-- EXTRACTED MATERIAL follows --

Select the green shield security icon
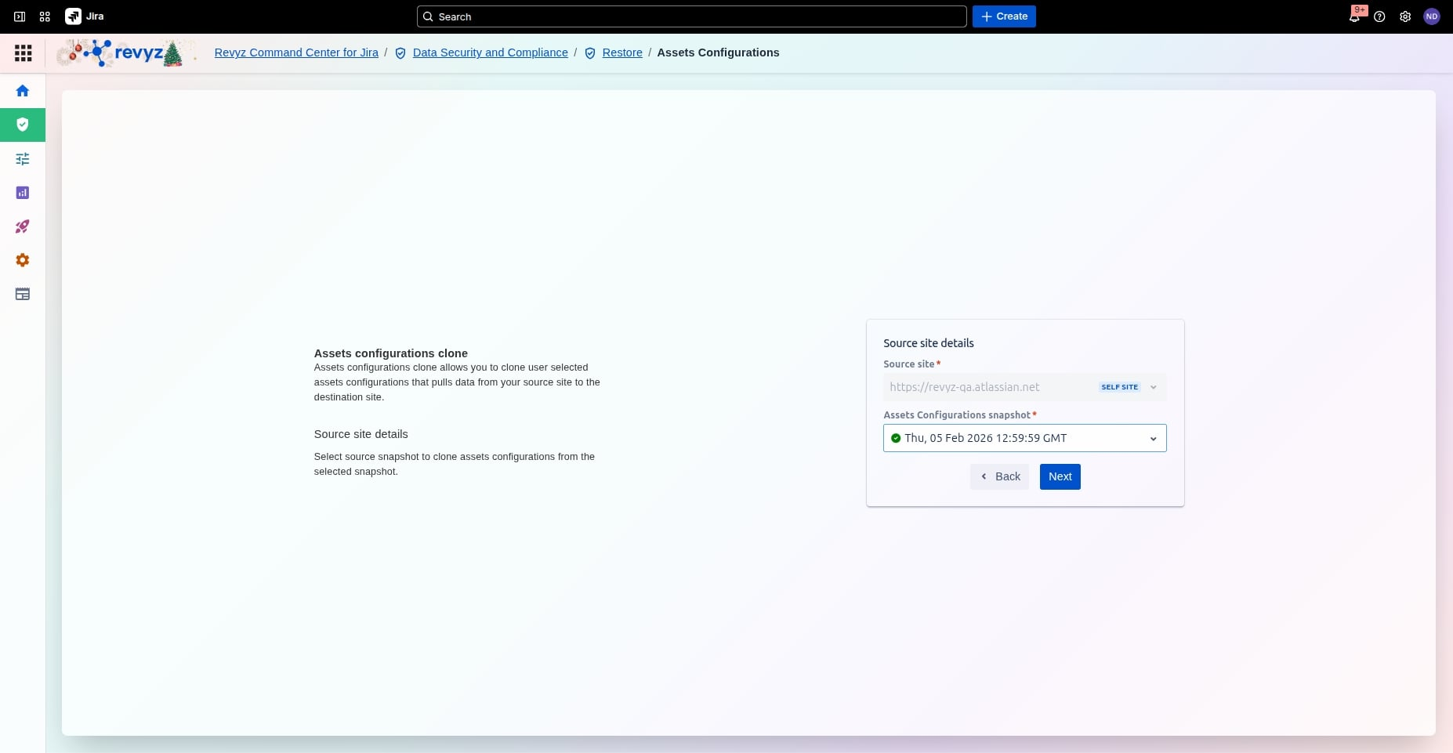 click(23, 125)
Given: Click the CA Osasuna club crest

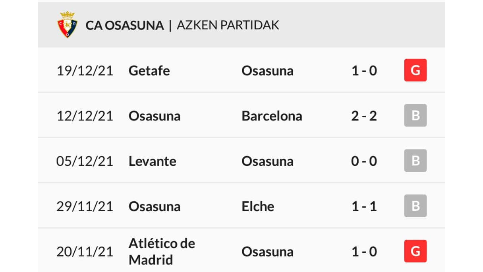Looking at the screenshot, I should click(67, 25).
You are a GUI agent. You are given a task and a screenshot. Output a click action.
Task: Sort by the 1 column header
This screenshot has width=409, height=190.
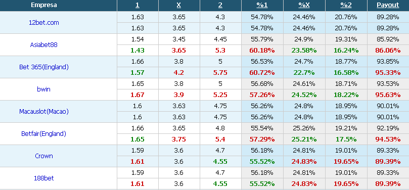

-- EXTRACTED MATERIAL concluded --
-- EXTRACTED MATERIAL follows --

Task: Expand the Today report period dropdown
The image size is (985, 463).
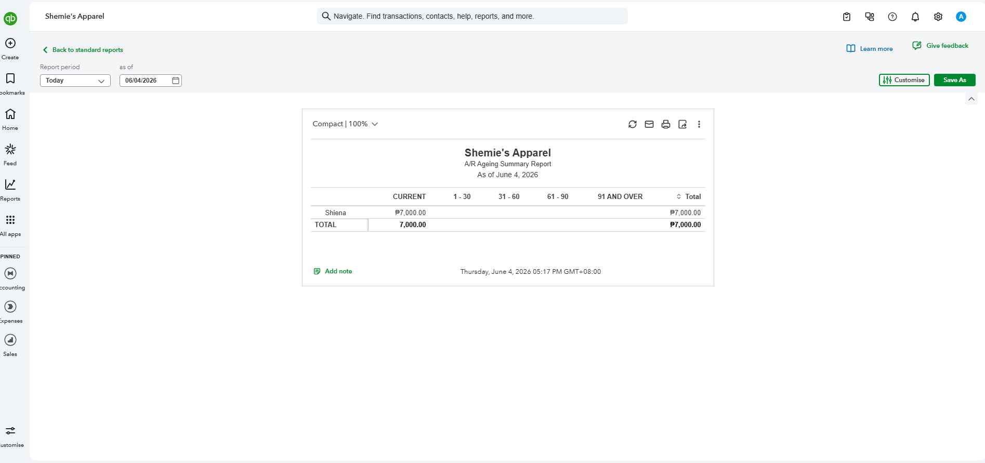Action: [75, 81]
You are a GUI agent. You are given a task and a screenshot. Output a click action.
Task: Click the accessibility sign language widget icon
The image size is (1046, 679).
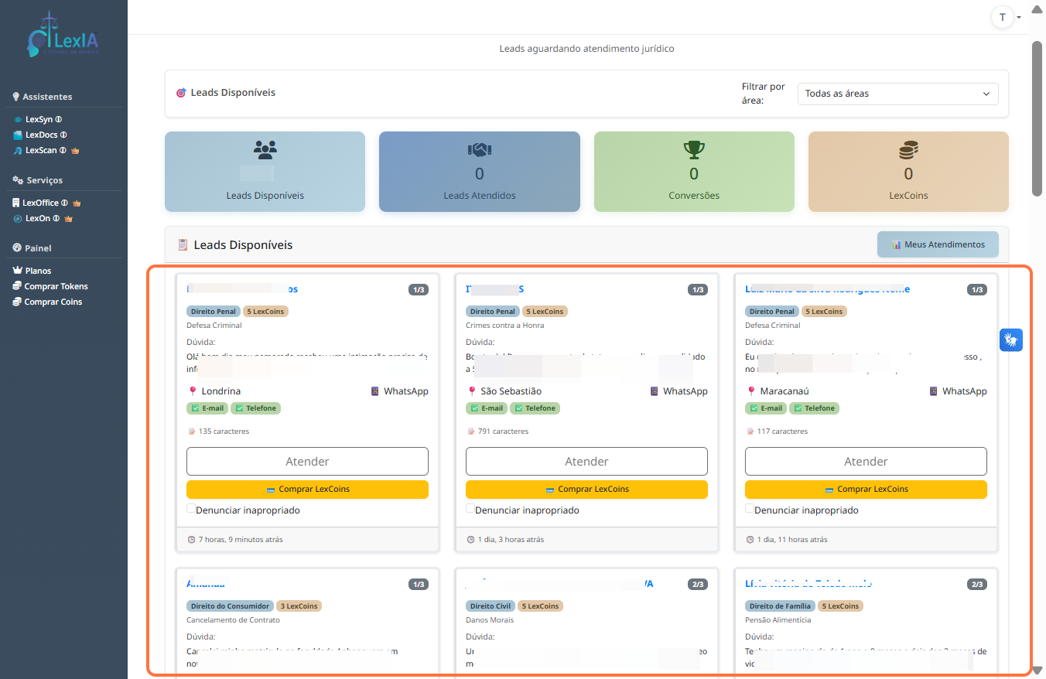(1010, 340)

-- EXTRACTED MATERIAL concluded --
-- EXTRACTED MATERIAL follows --

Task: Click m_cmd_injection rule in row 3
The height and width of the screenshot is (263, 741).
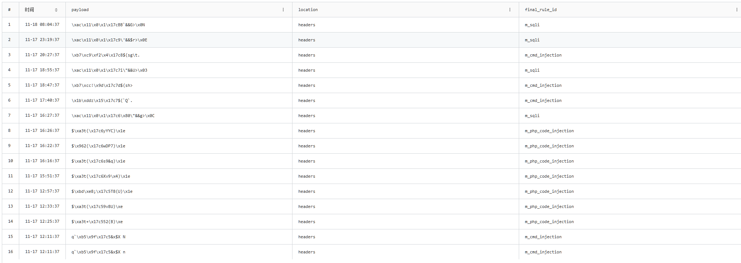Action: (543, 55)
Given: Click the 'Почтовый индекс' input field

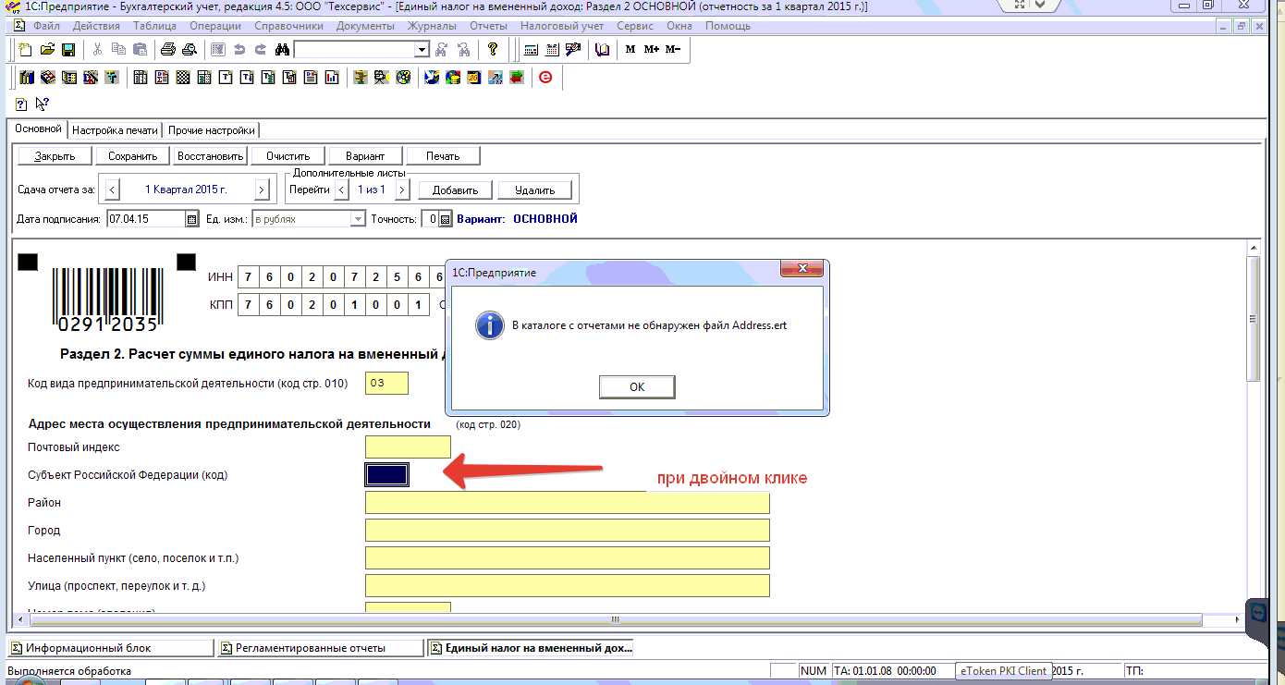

-- EXTRACTED MATERIAL concluded --

[PROMPT]: With pictures omitted, repeat the entries above word for word from the line holding "Given: Click the CA Osasuna club crest" down to the line holding "This screenshot has width=409, height=190.", keeping both of those lines.

[SOLUTION]:
Given: Click the CA Osasuna club crest

Looking at the screenshot, I should click(67, 25).
You are a GUI agent. You are given a task and a screenshot. Output a click action.
Task: Sort by the 1 column header
This screenshot has width=409, height=190.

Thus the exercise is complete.